## [Data under study]
■ ■ ■ ■ ■ ■ ■
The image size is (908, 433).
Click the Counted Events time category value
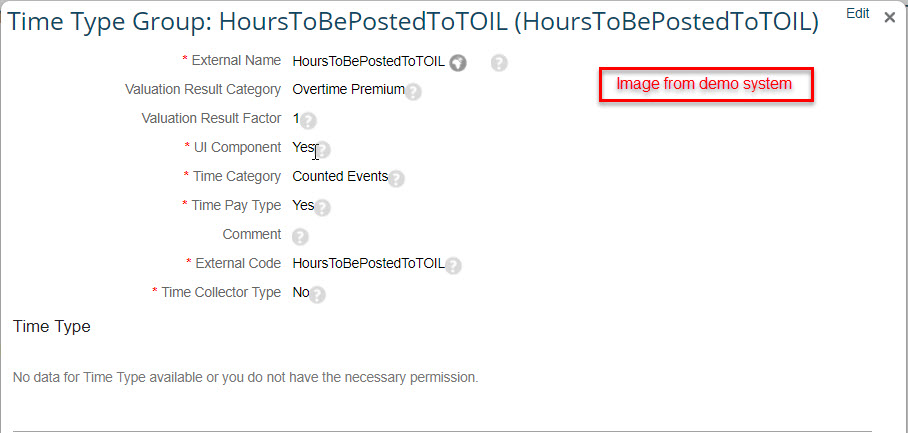click(340, 177)
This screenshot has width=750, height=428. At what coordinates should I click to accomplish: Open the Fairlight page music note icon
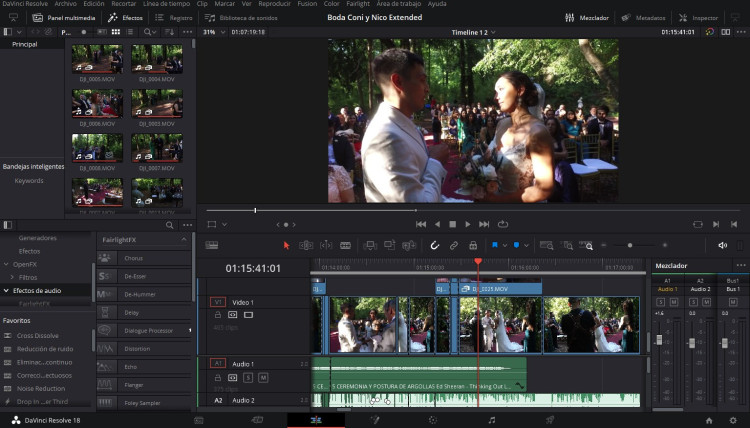point(491,420)
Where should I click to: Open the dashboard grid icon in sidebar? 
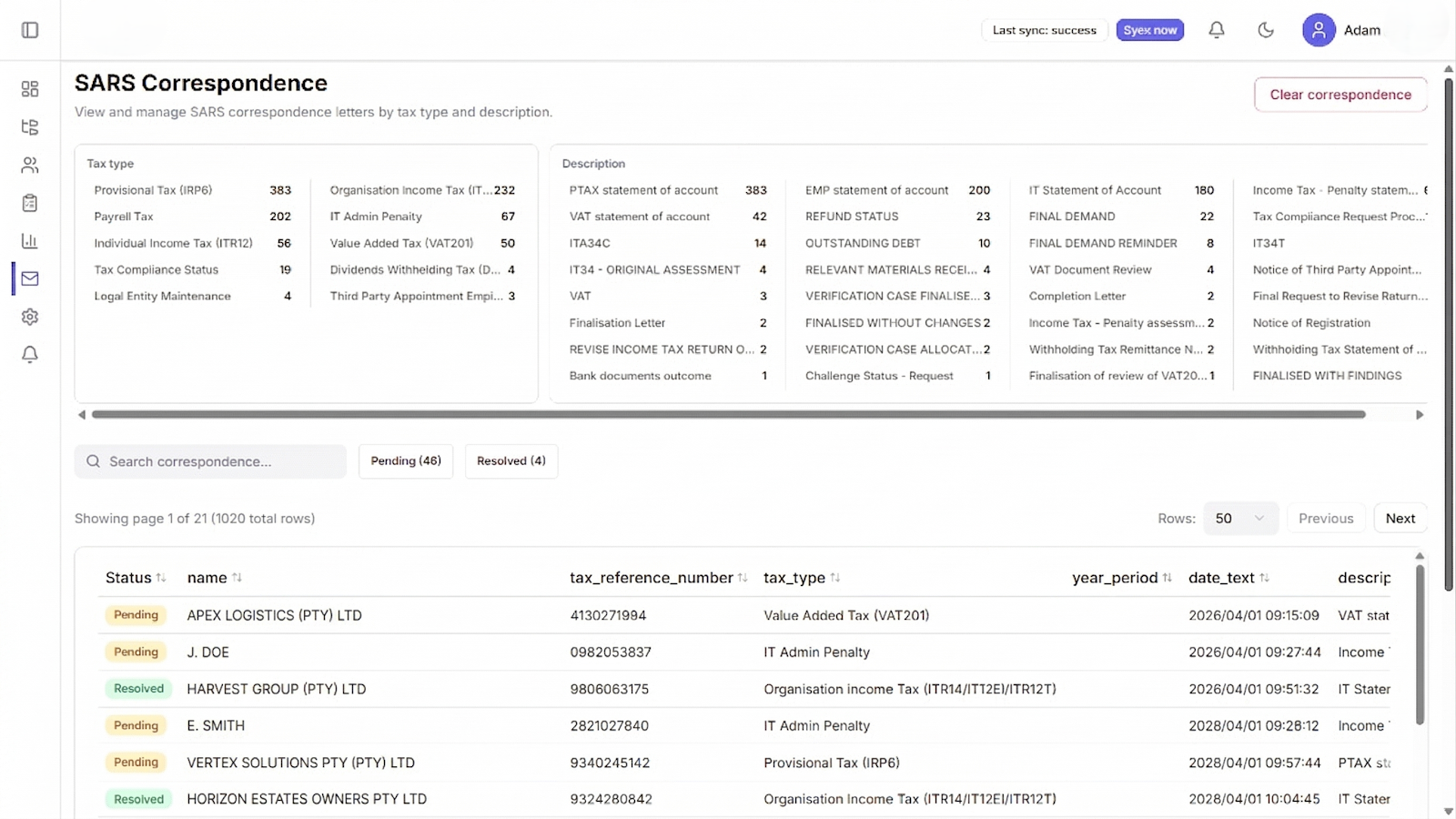click(x=30, y=89)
■ ■ ■ ■ ■ ■ ■
## [About this task]
Copy out, exactly and without pictures, each line from the one containing "This screenshot has" through the final line of the entries, both ends included.

## [Written answer]
This screenshot has width=750, height=428. At what coordinates should I click to accomplish: Open the Fairlight page music note icon
point(491,420)
Where should I click to: Open the dashboard grid icon in sidebar? 
click(x=30, y=89)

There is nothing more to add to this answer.